(Dataset):
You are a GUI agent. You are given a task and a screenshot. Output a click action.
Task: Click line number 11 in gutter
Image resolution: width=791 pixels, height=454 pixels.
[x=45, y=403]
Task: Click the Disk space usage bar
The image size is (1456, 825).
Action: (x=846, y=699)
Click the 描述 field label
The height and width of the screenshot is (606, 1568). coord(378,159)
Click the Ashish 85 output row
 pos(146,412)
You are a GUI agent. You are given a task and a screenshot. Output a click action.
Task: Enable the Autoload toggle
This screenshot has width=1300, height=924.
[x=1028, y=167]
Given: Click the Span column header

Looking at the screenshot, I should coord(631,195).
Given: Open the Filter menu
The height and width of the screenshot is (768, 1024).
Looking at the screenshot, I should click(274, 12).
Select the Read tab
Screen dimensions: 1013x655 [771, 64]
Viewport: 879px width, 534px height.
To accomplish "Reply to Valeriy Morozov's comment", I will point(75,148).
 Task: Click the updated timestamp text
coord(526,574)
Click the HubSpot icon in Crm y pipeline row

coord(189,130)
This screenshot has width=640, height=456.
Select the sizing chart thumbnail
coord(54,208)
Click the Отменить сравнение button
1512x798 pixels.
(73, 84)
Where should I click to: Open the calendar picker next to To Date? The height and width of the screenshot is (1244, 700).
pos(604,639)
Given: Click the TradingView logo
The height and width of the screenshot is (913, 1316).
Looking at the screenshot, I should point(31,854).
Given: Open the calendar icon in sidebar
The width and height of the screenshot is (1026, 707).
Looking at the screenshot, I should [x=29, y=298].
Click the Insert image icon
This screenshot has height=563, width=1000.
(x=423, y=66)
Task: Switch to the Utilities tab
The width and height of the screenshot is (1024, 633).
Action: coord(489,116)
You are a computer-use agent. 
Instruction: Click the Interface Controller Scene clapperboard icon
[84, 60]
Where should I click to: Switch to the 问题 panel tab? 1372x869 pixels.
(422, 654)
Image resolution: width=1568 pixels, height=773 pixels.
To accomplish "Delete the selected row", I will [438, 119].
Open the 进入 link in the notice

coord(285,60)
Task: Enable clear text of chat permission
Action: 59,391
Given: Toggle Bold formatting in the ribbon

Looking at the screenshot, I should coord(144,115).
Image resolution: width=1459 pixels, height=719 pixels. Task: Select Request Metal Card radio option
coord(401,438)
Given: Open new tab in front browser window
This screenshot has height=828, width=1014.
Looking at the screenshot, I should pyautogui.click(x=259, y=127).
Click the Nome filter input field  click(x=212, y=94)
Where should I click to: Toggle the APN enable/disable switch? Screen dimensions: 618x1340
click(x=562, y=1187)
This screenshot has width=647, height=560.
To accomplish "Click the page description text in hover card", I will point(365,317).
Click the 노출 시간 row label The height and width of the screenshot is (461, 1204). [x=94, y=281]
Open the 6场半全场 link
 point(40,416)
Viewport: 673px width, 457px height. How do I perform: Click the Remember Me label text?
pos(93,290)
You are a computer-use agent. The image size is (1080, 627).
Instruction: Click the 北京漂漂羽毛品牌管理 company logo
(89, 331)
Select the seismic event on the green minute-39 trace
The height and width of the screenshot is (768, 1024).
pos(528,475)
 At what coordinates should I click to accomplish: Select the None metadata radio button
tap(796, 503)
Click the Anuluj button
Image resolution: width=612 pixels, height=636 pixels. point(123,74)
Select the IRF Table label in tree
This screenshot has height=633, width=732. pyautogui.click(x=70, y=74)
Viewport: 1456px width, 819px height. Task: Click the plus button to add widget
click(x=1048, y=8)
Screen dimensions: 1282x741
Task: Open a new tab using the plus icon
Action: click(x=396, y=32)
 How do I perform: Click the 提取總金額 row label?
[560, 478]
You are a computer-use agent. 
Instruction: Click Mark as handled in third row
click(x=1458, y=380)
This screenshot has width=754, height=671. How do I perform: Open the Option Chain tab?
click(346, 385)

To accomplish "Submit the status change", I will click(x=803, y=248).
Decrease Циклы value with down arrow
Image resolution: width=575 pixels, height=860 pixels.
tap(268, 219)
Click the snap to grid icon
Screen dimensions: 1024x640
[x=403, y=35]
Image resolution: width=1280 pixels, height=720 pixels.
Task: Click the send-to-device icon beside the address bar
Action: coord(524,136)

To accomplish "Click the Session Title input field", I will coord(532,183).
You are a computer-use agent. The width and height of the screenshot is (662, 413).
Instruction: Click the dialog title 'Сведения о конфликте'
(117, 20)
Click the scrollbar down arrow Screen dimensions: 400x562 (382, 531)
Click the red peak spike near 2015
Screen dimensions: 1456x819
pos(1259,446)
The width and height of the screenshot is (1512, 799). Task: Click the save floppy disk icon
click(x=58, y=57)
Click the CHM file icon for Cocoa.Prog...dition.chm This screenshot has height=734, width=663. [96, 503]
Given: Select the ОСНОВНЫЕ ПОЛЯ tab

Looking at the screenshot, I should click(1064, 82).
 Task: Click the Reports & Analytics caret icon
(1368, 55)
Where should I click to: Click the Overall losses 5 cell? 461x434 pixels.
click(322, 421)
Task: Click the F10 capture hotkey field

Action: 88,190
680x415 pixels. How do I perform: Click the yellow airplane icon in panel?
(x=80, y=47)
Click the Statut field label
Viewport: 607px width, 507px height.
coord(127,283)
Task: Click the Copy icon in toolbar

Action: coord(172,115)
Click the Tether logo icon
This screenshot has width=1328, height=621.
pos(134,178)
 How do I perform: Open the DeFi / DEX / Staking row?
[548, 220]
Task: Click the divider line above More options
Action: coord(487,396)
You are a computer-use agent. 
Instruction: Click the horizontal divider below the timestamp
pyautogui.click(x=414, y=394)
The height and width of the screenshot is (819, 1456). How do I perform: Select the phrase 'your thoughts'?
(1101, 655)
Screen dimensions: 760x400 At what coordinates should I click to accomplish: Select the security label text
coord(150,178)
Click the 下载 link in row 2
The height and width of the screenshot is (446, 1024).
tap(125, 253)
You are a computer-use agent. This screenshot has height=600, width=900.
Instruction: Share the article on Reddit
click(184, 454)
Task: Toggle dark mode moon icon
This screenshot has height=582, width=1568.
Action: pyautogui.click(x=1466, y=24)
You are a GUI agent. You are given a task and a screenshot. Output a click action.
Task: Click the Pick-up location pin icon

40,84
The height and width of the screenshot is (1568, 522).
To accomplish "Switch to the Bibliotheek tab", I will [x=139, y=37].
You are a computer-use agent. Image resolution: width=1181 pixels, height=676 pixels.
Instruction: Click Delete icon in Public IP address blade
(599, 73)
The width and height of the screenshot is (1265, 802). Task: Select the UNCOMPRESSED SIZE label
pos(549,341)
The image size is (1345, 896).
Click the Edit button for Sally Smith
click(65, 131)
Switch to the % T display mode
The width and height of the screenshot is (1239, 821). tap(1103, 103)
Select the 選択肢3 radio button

(What the exercise asks):
The job is to copy each line from the material above that holds the word "arrow".

(Result of this exercise):
Decrease Циклы value with down arrow
Click the scrollbar down arrow Screen dimensions: 400x562 (382, 531)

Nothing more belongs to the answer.